Announcing the planned demonstration, the organising committee stated, “The forthcoming British royal visit to the North presents a very unique opportunity to publicly highlight the fact that many hundreds of people, of all ages, met their deaths at the hands of British Crown forces and their agents in Ireland during the course of the present British monarch’s reign. Many, many more were injured or endured physical and psychological abuse by those same forces.
“Countless families across Ireland still live with the painful reality of the tragedies, distress and anguish brought to their homes by those forces of which the British monarch is Commander-in Chief.
“During her reign, British forces who have taken oaths of loyalty to Elizabeth Windsor have:
- Implemented internment without trial and perpetrated mass murder against civilian protestors objecting to such human rights abuses
- Tortured, abused and unlawfully detained Irish citizens
- Murdered many innocent unarmed civilians
- Murdered innocent school-children with both lead and plastic bullets
- In conjunction with unionist death squads which Britain trained and armed, conducted a prolonged campaign of murder against men, women and children of all ages from within the nationalist community
- Continued to conceal and obstruct the truth about Britain’s role in the murders of many hundreds of Irish people
- Used the most draconian and repressive laws found anywhere in modern Europe
“Having held discussions with a cross-section of families from different parts of the North in recent weeks, it was clear that those families firmly believe that their loss and pain is far too often ignored or brushed aside by the British state and by the mainstream media.

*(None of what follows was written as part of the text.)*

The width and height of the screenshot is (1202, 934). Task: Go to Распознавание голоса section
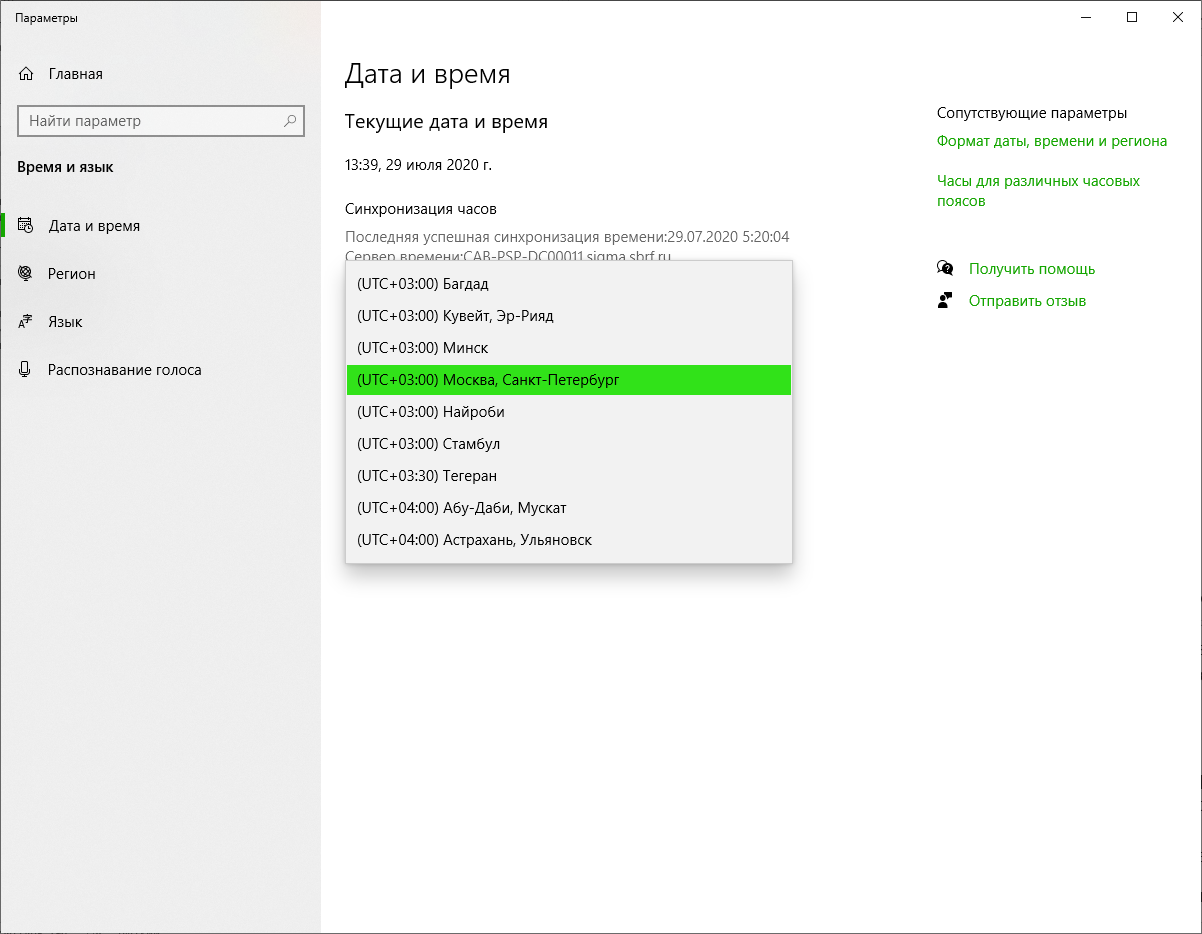coord(124,370)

“In many cases, the families of those who died at the hands of Britain’s Crown forces still find that, decades after the murders of their loved ones, the British state continues to obstruct their quest for truth and justice.

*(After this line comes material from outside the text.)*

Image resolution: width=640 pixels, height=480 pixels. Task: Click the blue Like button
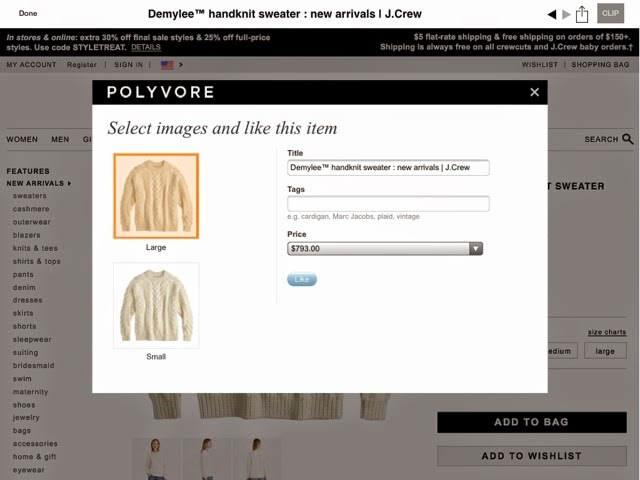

“Those families not are aware of any cause for jubilation.
“The families with whom we held discussions indicated that they would welcome and support a public demonstration highlighting the fact that the British state, of which the monarch is head, continues to wash its hands of the many crimes and injustices which it perpetrated in Ireland.
“Saturday’s demonstration will be completely non-party political and will welcome the participation of nationalists from all shades of political opinion and those with none. All we ask is that the focus and the emphasis is placed solely on the injustices still endured by victims of British state violence.
“We ask people to assemble at Dunville Park on the Falls Road at 2.00pm on Saturday 23rd June for a silent and dignified march, led by a lone piper, ending with a rally outside Belfast city Hall.
“All speakers at the rally will be persons who lost a close relative at the hands of the British state, or who were themselves actual victims of state violence. The speakers come from each of the Six Counties, together with others from the two main cities, Belfast and Derry. They will be joined by a person representing those victims of British state violence which, it must never be forgotten, also extended into the South of Ireland.
“We are also publicly asking families across the country that lost loved ones at the hands of the British state and its agents to attend and to carry with them images of their murdered relatives.
“There will no bands at the demonstration, and no party political banners will be allowed. We simply ask all those attending to bring and carry black flags.
“This is a unique opportunity for nationalists, republicans, socialists and other progressives from across the Six Counties and beyond to show their support for all families of victims of British state violence, and to demonstrate their disdain and contempt for those who continue to perpetuate ongoing injustices and discrimination those same families still face.
“The British state might wish that people would simply forget about the deaths, violence and trauma that its forces and agents wreaked across communities throughout Ireland.
“We are saying to everyone within the broad nationalist community that they also have a choice – abide by Britain’s wishes, or stand shoulder to shoulder with their neighbours and their friends in an unparalleled show of support and solidarity for the families of Britain’s victims, in their ongoing struggles for Truth and Justice.”